Referring to the row that broke out during England’s tour of India in 2020-2021, he said: “After a handsome victory at Chennai, England were badly beaten on spinning pitches in the next three matches. The low point came in the third Test at Ahmedabad, where India won inside five sessions, and five spinners took 28 of the 30 wickets.”
He recalled: “England’s players kept their own counsel, though Joe Root hinted at his feelings when he said India would face ‘really good pitches’ on their return tour a few months later. Some of his predecessors as captain were blunter. ‘Tough to watch’, said Alastair Cook; ‘awful’, said Michael Vaughan; ‘a lottery’, said Andrew Strauss.”
It has to be said that English wickets that favour pace, usually in a cold climate, have become a doubled-edged weapon, since India, too, can now go into a Test armed with four fast bowlers.
Bull said after England’s criticism of Indian pitches, “India’s response was led by India’s off-spinner Ravichandran Ashwin, who had taken seven of those 28. When an English journalist asked him if it had been ‘a good pitch for Test cricket”, and whether he wanted ‘a similar surface in the next match’, Ashwin replied with questions of his own: ‘What is a good cricket surface? Who defines it?’ The journalist suggested a balance between bat and ball. Ashwin agreed, then repeated his questions.
“Of course, they were rhetorical: it is the ICC who define the quality of a pitch, on a scale ranging from ‘very good’ to ‘unfit’. And Ashwin was familiar with their criteria. As he put it: ‘Seam on the first day, then bat well, then spin on the last two days?’
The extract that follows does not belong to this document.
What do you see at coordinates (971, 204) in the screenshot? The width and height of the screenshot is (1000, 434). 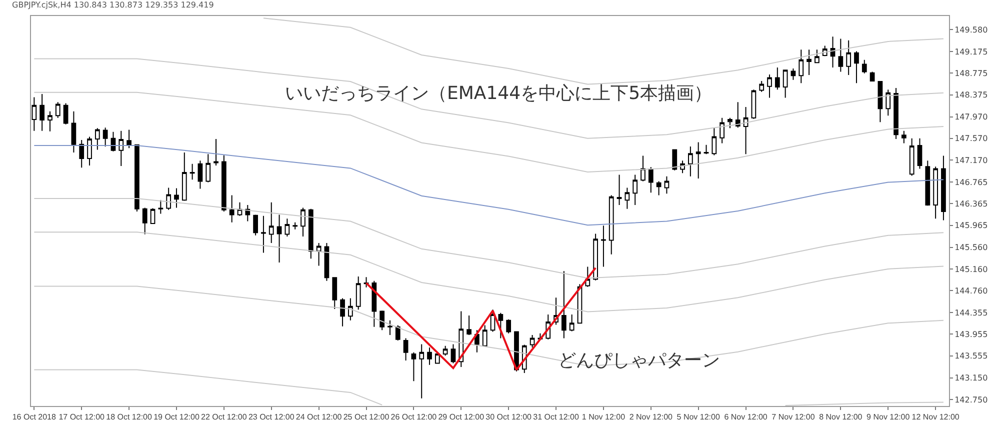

“The idea is to provide ‘a balanced contest between bat and ball over the course of the match, allowing all the individual skills of the game to be demonstrated at various stages’. In short, a pitch should do a little of everything, and not too much of anything.
“If the regulations read like an attempt to please everyone, it may be because everyone wants something different. Fast bowlers want pitches to be hard and green, slow bowlers dry and dusty, batsmen true, chief executives durable, spectators entertaining, and coaches whatever gives their team the best chance. Groundstaff, you suspect, simply want the critics off their back.”
“And that’s what Ashwin seemed to be getting at,” concluded Bull. “There was a lot to unpick in his exchange with the journalist, since the question implied India had fixed the pitch to suit their strengths, produced a surface so tricky for batting it resulted in a game of chance, and robbed spectators of over three days of cricket. His answer came across as a challenge to the moral authority of the English, and tapped into old charges of arrogance, exceptionalism and hypocrisy. Simmering beneath was the idea of fairness: how far it stretches, who defines it.”
The 159th edition of Wisden, with 1,536 pages, is on sale for £57.